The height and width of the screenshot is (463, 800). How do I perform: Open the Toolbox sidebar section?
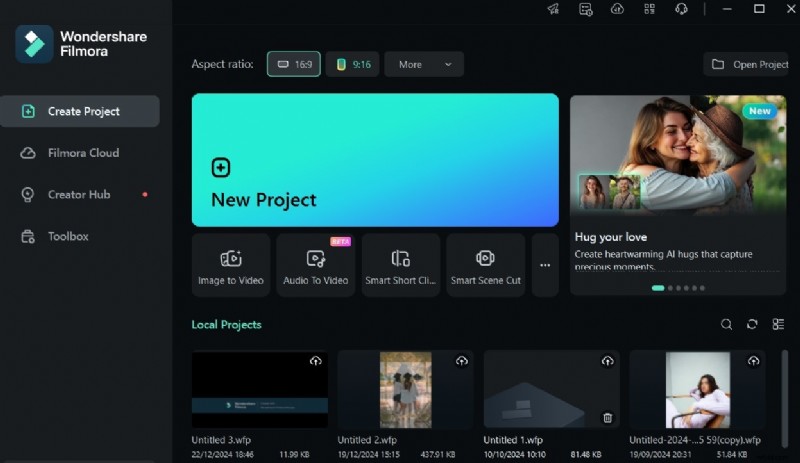coord(68,237)
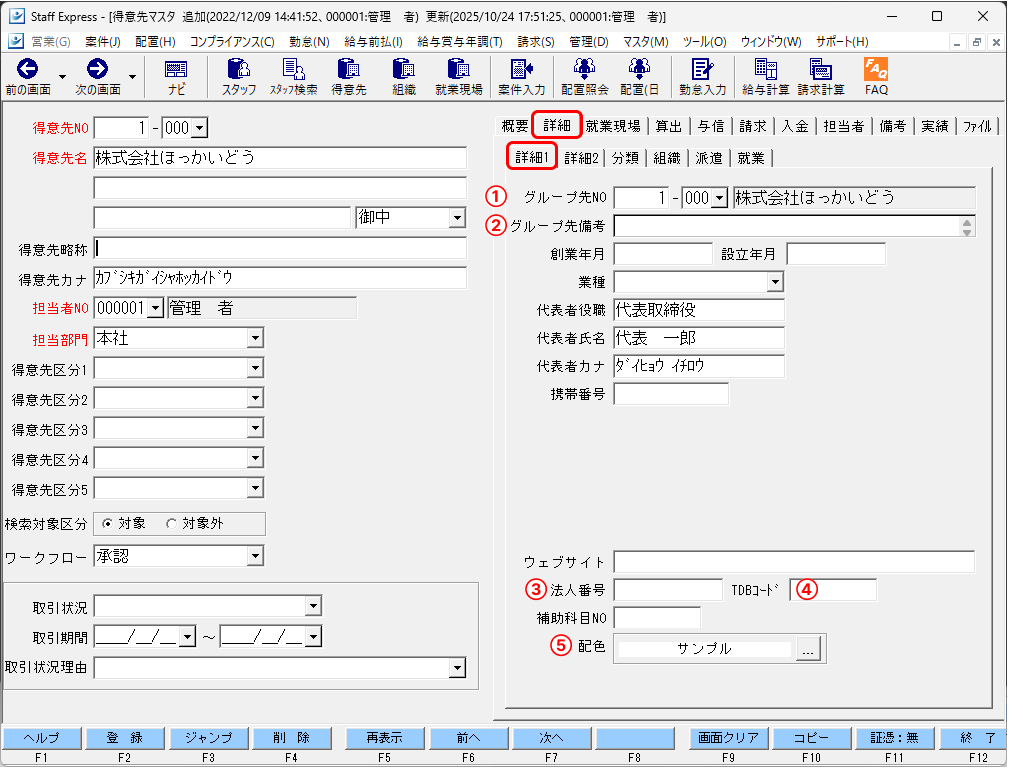Click the 勤怠入力 toolbar icon
1023x769 pixels.
702,75
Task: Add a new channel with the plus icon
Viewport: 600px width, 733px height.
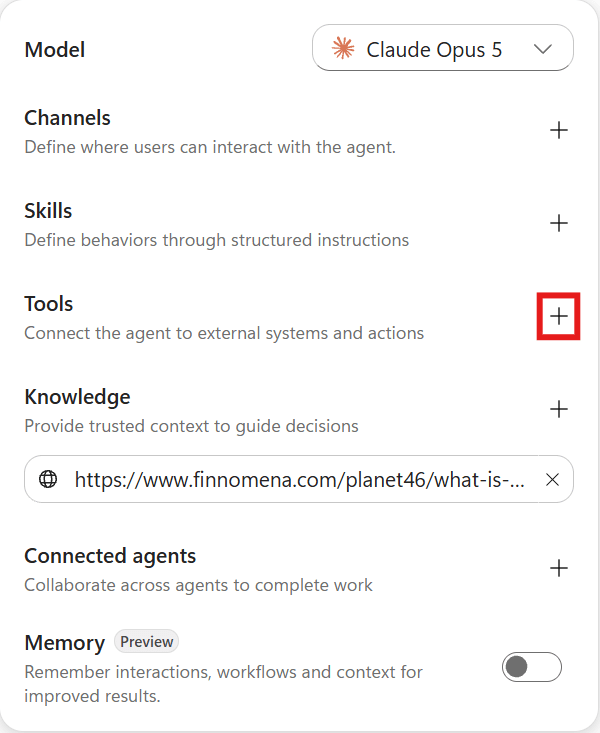Action: click(x=558, y=130)
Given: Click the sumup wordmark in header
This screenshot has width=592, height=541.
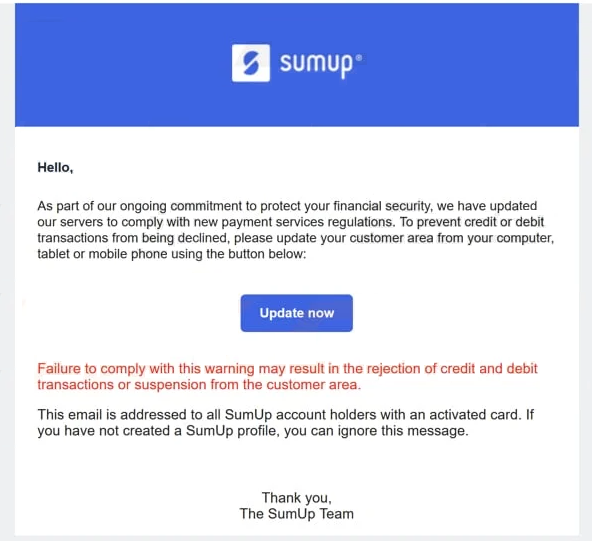Looking at the screenshot, I should (316, 64).
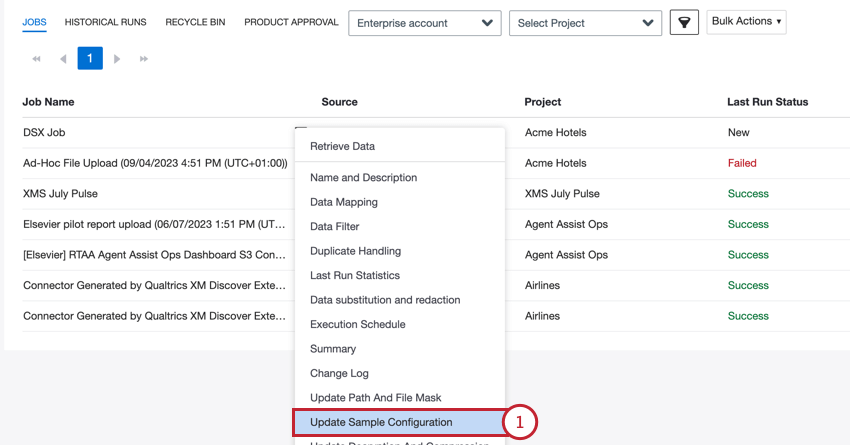Select Duplicate Handling menu item

click(x=355, y=251)
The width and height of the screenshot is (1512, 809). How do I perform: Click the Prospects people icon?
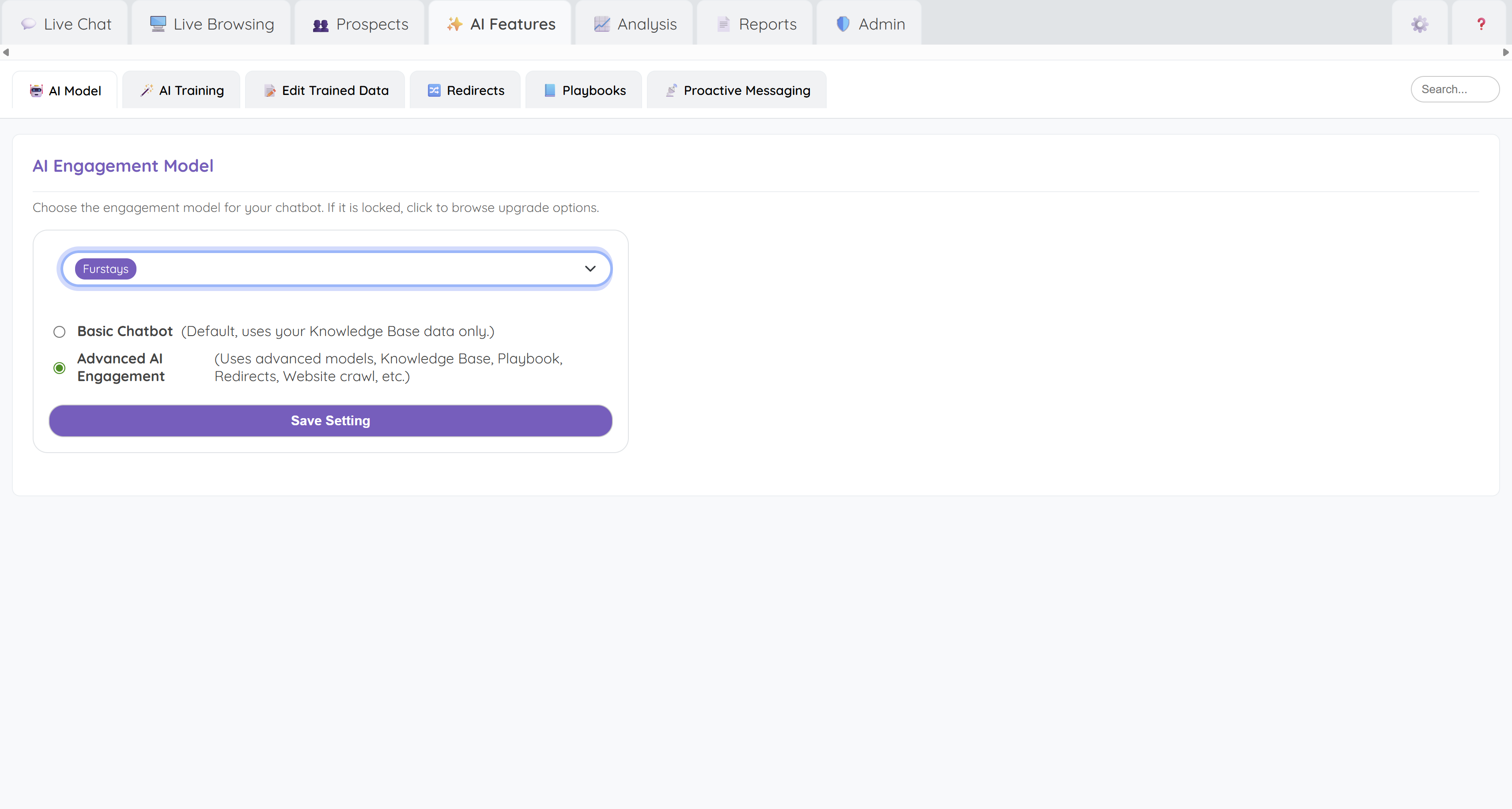pyautogui.click(x=320, y=24)
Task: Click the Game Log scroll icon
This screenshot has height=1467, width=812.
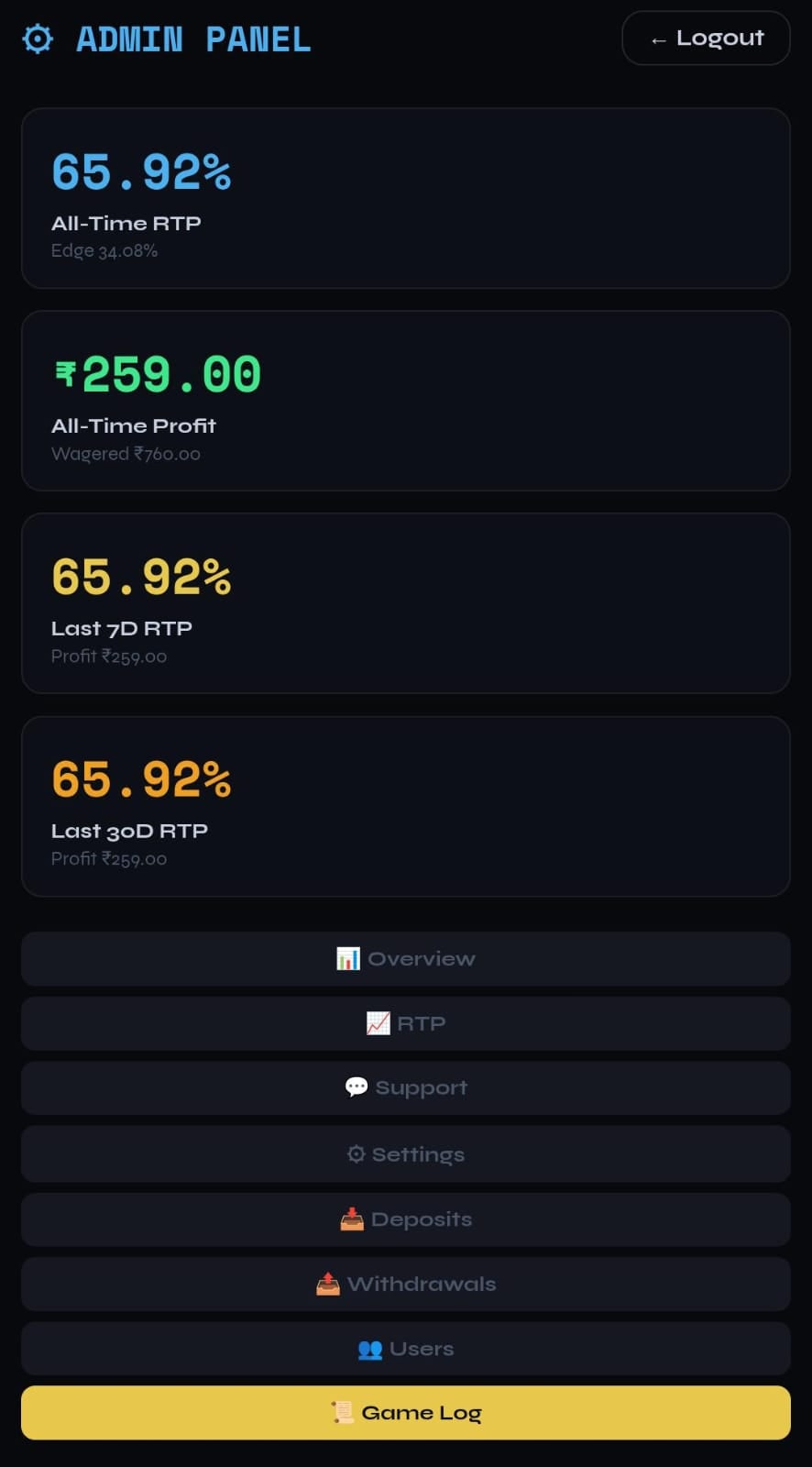Action: point(343,1413)
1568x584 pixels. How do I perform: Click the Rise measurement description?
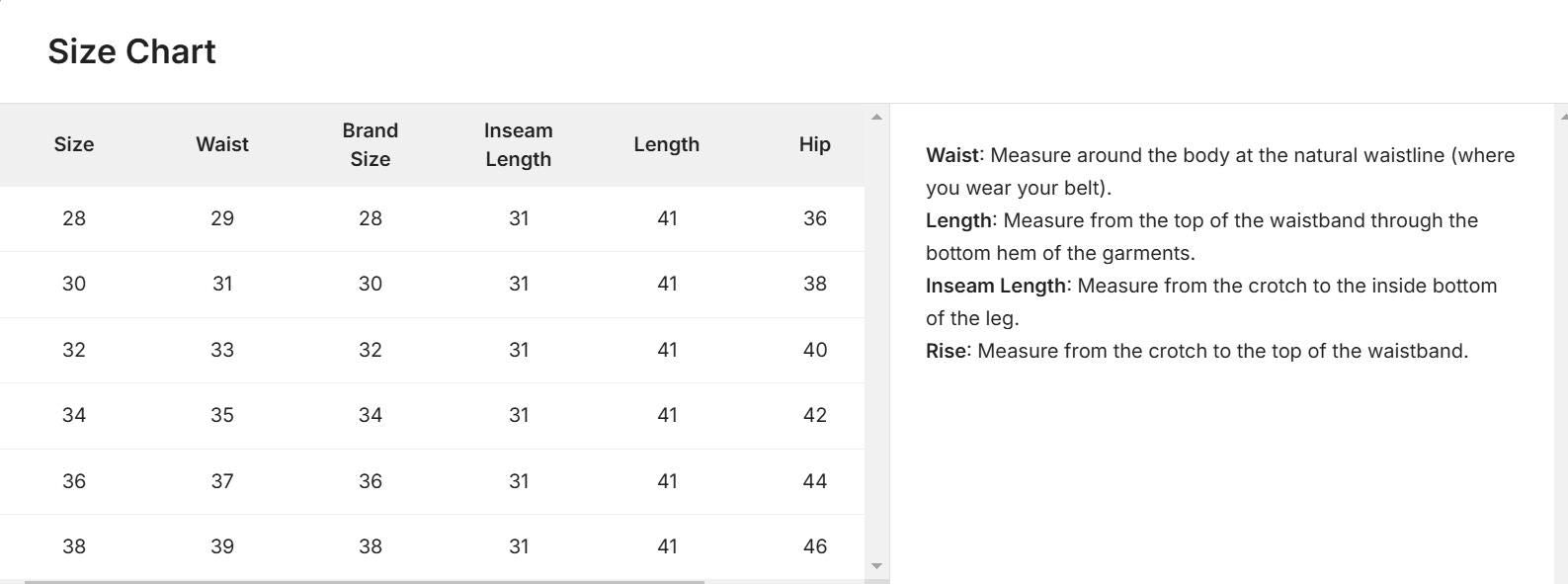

--- GIVEN TASK ---
Rewrite all of the data above, substituting "Instruction" for every occurrence of "Task" and leaving everything else unchanged. Omit the pictures from your answer.

--- SOLUTION TO THIS PROBLEM ---
The height and width of the screenshot is (463, 800). How do I perform: Open the Toolbox sidebar section?
coord(68,237)
Click the 勤怠入力 toolbar icon
1023x769 pixels.
702,75
Instruction: Add a new channel with the plus icon
Viewport: 600px width, 733px height.
Action: click(x=558, y=130)
Given: Click the sumup wordmark in header
This screenshot has width=592, height=541.
Looking at the screenshot, I should (316, 64).
Select Duplicate Handling menu item

click(x=355, y=251)
The width and height of the screenshot is (1512, 809). How do I perform: Click the Prospects people icon?
pyautogui.click(x=320, y=24)
Instruction: Click the Game Log scroll icon
This screenshot has height=1467, width=812.
Action: point(343,1413)
1568x584 pixels. How do I perform: Click the Rise measurement description?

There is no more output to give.